DATA EXCERPTS -
____
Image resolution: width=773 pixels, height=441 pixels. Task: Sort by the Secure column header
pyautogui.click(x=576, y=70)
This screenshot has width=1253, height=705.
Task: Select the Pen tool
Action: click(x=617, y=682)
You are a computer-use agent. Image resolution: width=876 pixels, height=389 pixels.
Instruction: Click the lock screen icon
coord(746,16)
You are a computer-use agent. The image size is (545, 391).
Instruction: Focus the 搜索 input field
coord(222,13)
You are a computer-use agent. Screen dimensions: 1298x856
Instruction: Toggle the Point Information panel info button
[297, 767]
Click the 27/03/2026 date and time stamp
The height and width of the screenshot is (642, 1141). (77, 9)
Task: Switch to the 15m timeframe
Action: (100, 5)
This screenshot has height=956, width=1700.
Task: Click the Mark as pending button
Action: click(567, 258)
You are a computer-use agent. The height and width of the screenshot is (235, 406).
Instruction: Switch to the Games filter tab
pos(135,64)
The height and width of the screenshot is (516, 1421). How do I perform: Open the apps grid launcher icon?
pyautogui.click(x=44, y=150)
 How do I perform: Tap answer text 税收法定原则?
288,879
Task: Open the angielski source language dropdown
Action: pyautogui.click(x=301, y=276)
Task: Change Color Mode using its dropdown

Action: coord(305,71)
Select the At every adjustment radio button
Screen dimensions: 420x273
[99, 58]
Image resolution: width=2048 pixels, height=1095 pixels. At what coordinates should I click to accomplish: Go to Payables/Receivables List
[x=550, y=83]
____
DIRECTIVE - Give the listing above as a numbered list, leaving out any blank lines.

REPLY TO THE EXERCISE -
1. Image resolution: width=773 pixels, height=441 pixels. Task: Sort by the Secure column header
2. pyautogui.click(x=576, y=70)
3. This screenshot has width=1253, height=705.
4. Task: Select the Pen tool
5. Action: click(x=617, y=682)
6. You are a computer-use agent. Image resolution: width=876 pixels, height=389 pixels.
7. Instruction: Click the lock screen icon
8. coord(746,16)
9. You are a computer-use agent. The image size is (545, 391).
10. Instruction: Focus the 搜索 input field
11. coord(222,13)
12. You are a computer-use agent. Screen dimensions: 1298x856
13. Instruction: Toggle the Point Information panel info button
14. [297, 767]
15. Click the 27/03/2026 date and time stamp
16. The height and width of the screenshot is (642, 1141). (77, 9)
17. Task: Switch to the 15m timeframe
18. Action: (100, 5)
19. This screenshot has height=956, width=1700.
20. Task: Click the Mark as pending button
21. Action: click(567, 258)
22. You are a computer-use agent. The height and width of the screenshot is (235, 406).
23. Instruction: Switch to the Games filter tab
24. pos(135,64)
25. The height and width of the screenshot is (516, 1421). How do I perform: Open the apps grid launcher icon?
26. pyautogui.click(x=44, y=150)
27.  How do I perform: Tap answer text 税收法定原则?
28. 288,879
29. Task: Open the angielski source language dropdown
30. Action: pyautogui.click(x=301, y=276)
31. Task: Change Color Mode using its dropdown
32. Action: coord(305,71)
33. Select the At every adjustment radio button
34. Screen dimensions: 420x273
35. [99, 58]
36. Image resolution: width=2048 pixels, height=1095 pixels. At what coordinates should I click to accomplish: Go to Payables/Receivables List
37. [x=550, y=83]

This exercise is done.